Scène du film "Une femme indonésienne" de Kamila Andini. (Source : Echos)
Scène du film "Une femme indonésienne" de Kamila Andini. (Source : Echos)
Nana, dont le titre français est Une femme indonésienne, est le quatrième film de Kamila Andini, fille du réalisateur indonésien Garin Nugroho. Faut-il y voir un récit d’émancipation féminine ou une ode nostalgique à l’identité sundanaise ?
Je ne suis pas critique de cinéma, ni d’ailleurs critique d’art en général. Je considère n’avoir aucune légitimité ni capacité à contester les critiques de la presse sur Une femme indonésienne. En revanche, il me semble nécessaire de souligner les incompréhensions et la méconnaissance qu’elles révèlent des traditions indonésiennes, et plus généralement de l’Indonésie.
Une des particularités de ce film est que les dialogues y sont en sundanais, la deuxième langue régionale d’Indonésie (15,5 % d’une population totale de 277 millions, soit quelque 43 millions de personnes) après les Javanais (40 %). À ma connaissance (mais je n’ai pas lu toutes les critiques publiées sur le film), seul le magazine d’information culturelle en ligne Trois couleurs mentionne cette caractéristique. Cet aspect n’est évidemment pas perçu par le public français. Il a pourtant son importance. Le quotidien Republika écrit d’ailleurs que Kamila fait une « percée » dans le cinéma indonésien avec un film totalement parlé en sundanais.

Nostalgie

Les Sundanais habitent l’ouest de l’île de Java. À l’origine, ils habitaient les hautes terres à l’est de Bandung, la capitale de la province de Java Ouest, une région entourée de montagne traditionnellement appelée Parahyangan, « la demeure des dieux ». Il semble que ce n’est que vers la fin du XVIIIème siècle et au début du XIXème que les Sundanais commencent à s’installer dans la plaine qui longe la côte nord de Java. Leur langue est distincte du javanais proprement dit, tout comme leur culture traditionnelle.
On perçoit chez les Sundanais une très forte volonté identitaire. Mais c’est une identité mélancolique, et non revendicative et revancharde. Les poèmes chantés appelés Tembang Sunda, « fleurs de Sunda », dont les thèmes sont l’amour et la beauté du pays sundanais, sont empreints de la tristesse d’une grandeur disparue. En effet, alors qu’existent encore huit cours royales javanaises, les anciens royaumes sundanais, dont les capitales se trouvaient dans l’intérieur de l’île de Java, ont disparu, annexés par les sultanats javanais des régions côtières ou le royaume de Mataram dans le centre de l’île. Ce désir de préserver l’identité sundanaise est la raison pour laquelle on lit au tout début du film un hommage rendu « à nos ancêtres de la terre sundanaise ». Par deux fois, on voit dans le film une chanteuse de tembang accompagnée d’une flûte et de deux cithares, un ensemble musical typiquement sundanais. La beauté du film doit beaucoup à la nostalgie qui imprègne la culture sundanaise, notamment dans la musique mais aussi la langue, que les Javanais trouvent mélodieuse.
------------------------------
◆ Consignes de travail ◆
[A] Recopiez le passage du texte choisi qui commence par les mots « Je ne suis pas » et se termine par « généralement de l’Indonésie. ».
[B] Traduisez en anglais cette phrase du texte choisi : « Leur langue est distincte du javanais proprement dit, tout comme leur culture traditionnelle. »
[C] Résumez le texte choisi en deux phrases.

◆ Bloc de données ◆
------------------------------
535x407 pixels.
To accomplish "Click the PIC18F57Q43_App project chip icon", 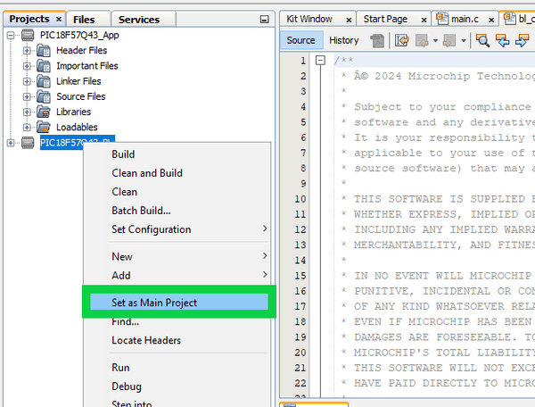I will (x=27, y=35).
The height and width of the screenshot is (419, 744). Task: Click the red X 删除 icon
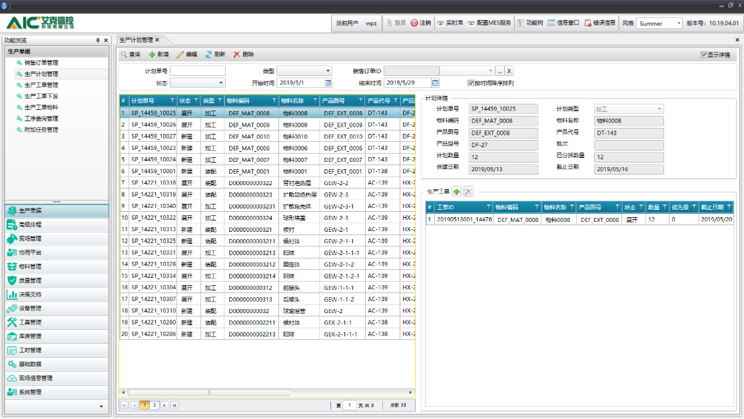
------------------------------
◆ Réponses attendues ◆
[A]
Je ne suis pas critique de cinéma, ni d’ailleurs critique d’art en général. Je considère n’avoir aucune légitimité ni capacité à contester les critiques de la presse sur Une femme indonésienne. En revanche, il me semble nécessaire de souligner les incompréhensions et la méconnaissance qu’elles révèlent des traditions indonésiennes, et plus généralement de l’Indonésie.

[B] Their language is distinct from Javanese proper, as is their traditional culture.

[C] Une femme indonésienne, quatrième film de Kamila Andini, a ses dialogues en sundanais, un trait que la presse française a rarement relevé. Les Sundanais de l'ouest de Java ont une identité mélancolique, marquée par la disparition de leurs anciens royaumes, et la beauté du film doit beaucoup à cette nostalgie, présente dans son hommage aux ancêtres et dans sa musique.